Gérard Courtois parlait, dans Le Monde du 22 avril 2000 "d'énigme Jack Lang", à propos de son "opportunisme à toute épreuve dès lors qu'un maroquin est à la clé. Tout autre que Jack Lang aurait déjà quitté la scène sous les sifflets, tant il a incarné jusqu'à la caricature tout ce que les Français déplorent et dénoncent chez leurs responsables politiques". Qui donc méprise les enseignants, entre Cl. Allègre qui leur a rappelé quelques vérités soigneusement tues jusqu'à lui, et J. Lang qui n'a cessé de les flatter ? Poser la question, c'est y répondre.

Les observateurs étrangers disent d'ailleurs que cette "maladie du corporatisme" n'est pas propre à l'Éducation nationale ni même à la fonction publique ; la capacité de la France à aller de l'avant est freinée par le corporatisme, toutes les réformes ayant tenté de s'imposer, par exemple ces dix dernières années, ayant été mises en échec par l'égoïsme corporatiste. Pour préserver la qualité de son service public, il faut à la France, selon un fin observateur étranger (John Lichfield, correspondant du journal londonien "The Independant", publié in Le Monde du 22 avril 2002, p. 21) "continuer à investir dans les lignes de T.G.V., mais arrêter de tolérer un système qui permet aux conducteurs de train de ne travailler que douze heures par semaine et de prendre leur retraite à 50 ans et à taux plein... il faut, dans l'Éducation nationale, briser le pouvoir des enseignants, qui font évoluer le système en fonction de leurs propres intérêts et non de ceux des élèves".
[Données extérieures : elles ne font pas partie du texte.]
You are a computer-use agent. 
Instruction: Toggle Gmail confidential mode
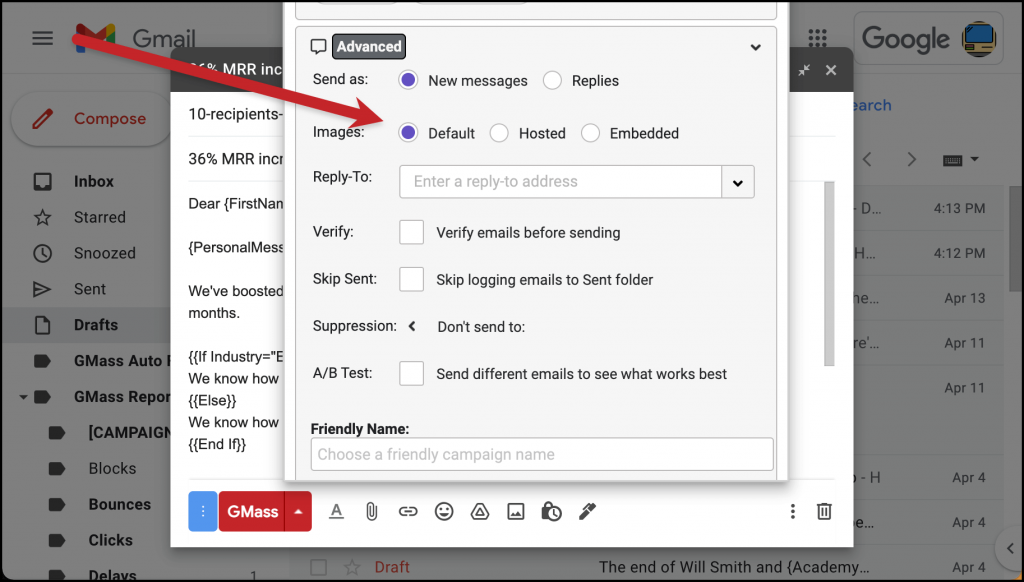pos(551,511)
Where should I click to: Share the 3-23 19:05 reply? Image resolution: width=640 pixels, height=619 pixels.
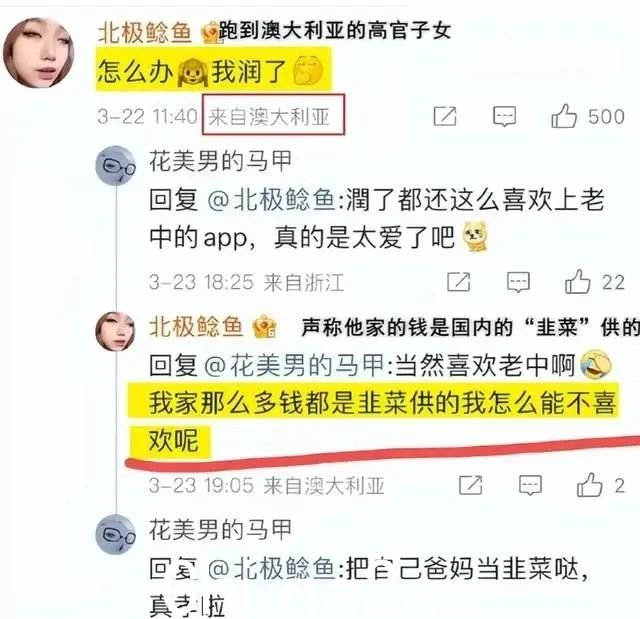(x=470, y=485)
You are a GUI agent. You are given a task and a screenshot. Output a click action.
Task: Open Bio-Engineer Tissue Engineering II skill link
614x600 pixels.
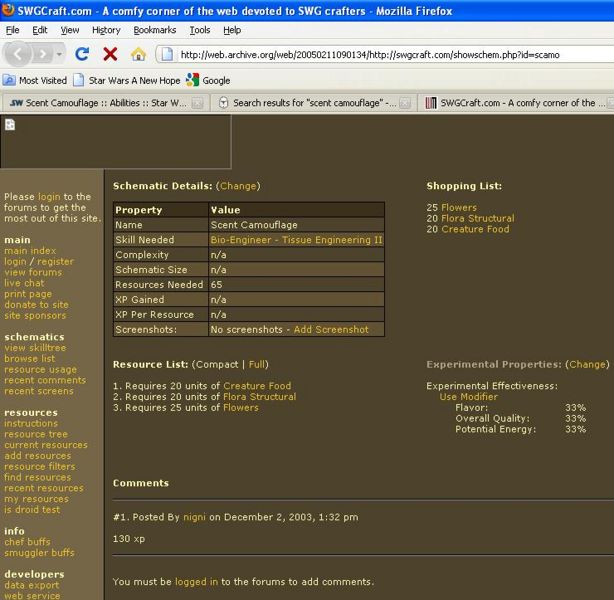coord(296,240)
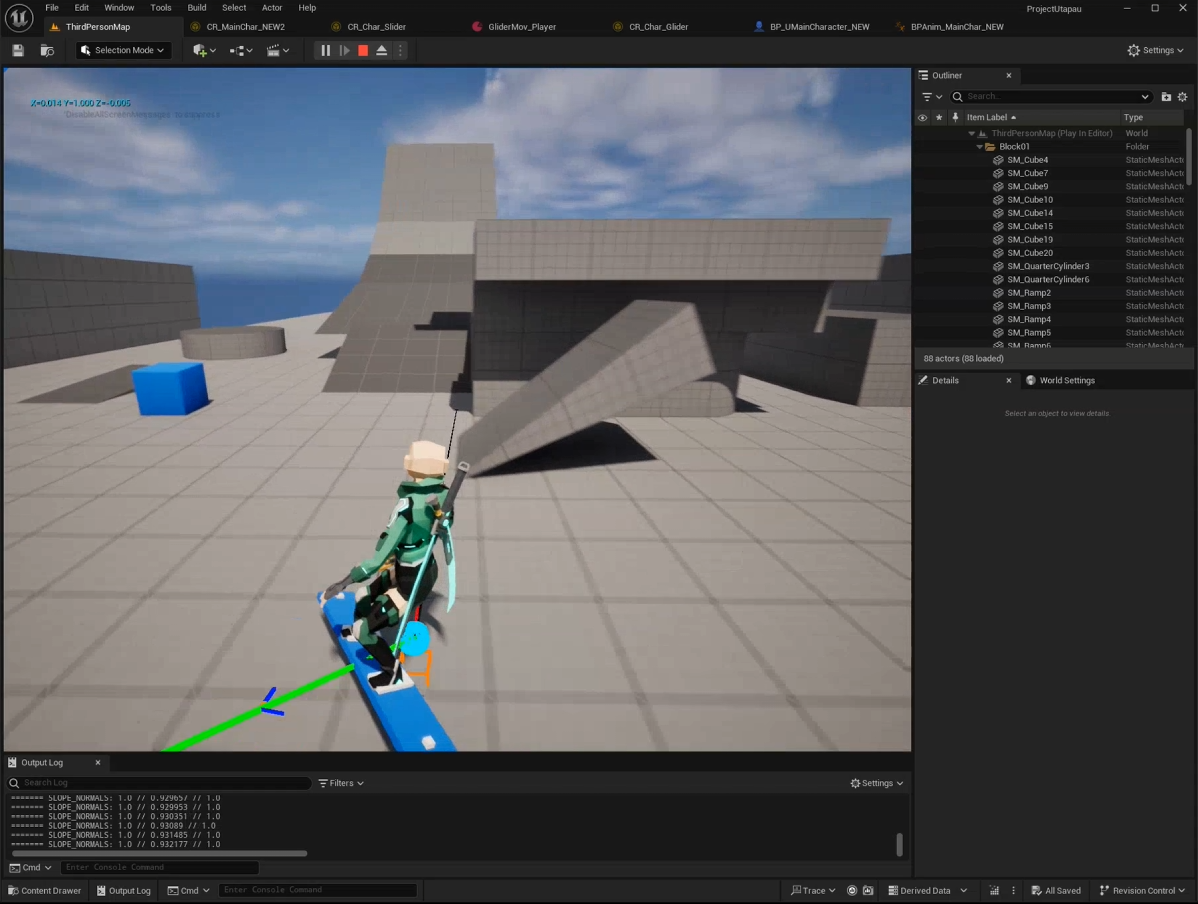
Task: Eject from the player controller
Action: [382, 50]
Or, l'État paraît actuellement trop faible pour imposer ce genre de changements qu'à droite comme à gauche, on reconnaît comme indispensable. Pourtant les propositions de Claude Allègre ne sont pas restées sans écho ; ainsi, à propos de son idée de décentralisation très audacieuse du système éducatif, Jean-Pierre Raffarin (alors Président de l'Association des régions de France), sans y être complètement acquis, constatait que "de la protection sociale à l'éducation, on continue de construire des mammouths dont la réforme devient un sujet important", ajoutant que les régions n'étaient pas prêtes "à assumer une mission globale d'éducation, mais une délégation républicaine, sur la base d'un contrat, et en commençant par des expérimentations" .

Entrera-t-on bientôt dans une phase expérimentale ? L'avenir dira si Claude Allègre n'était qu'un bouffon, ou s'il avait - ce que nous pensons - la stature d'un visionnaire (sans doute un peu brouillon).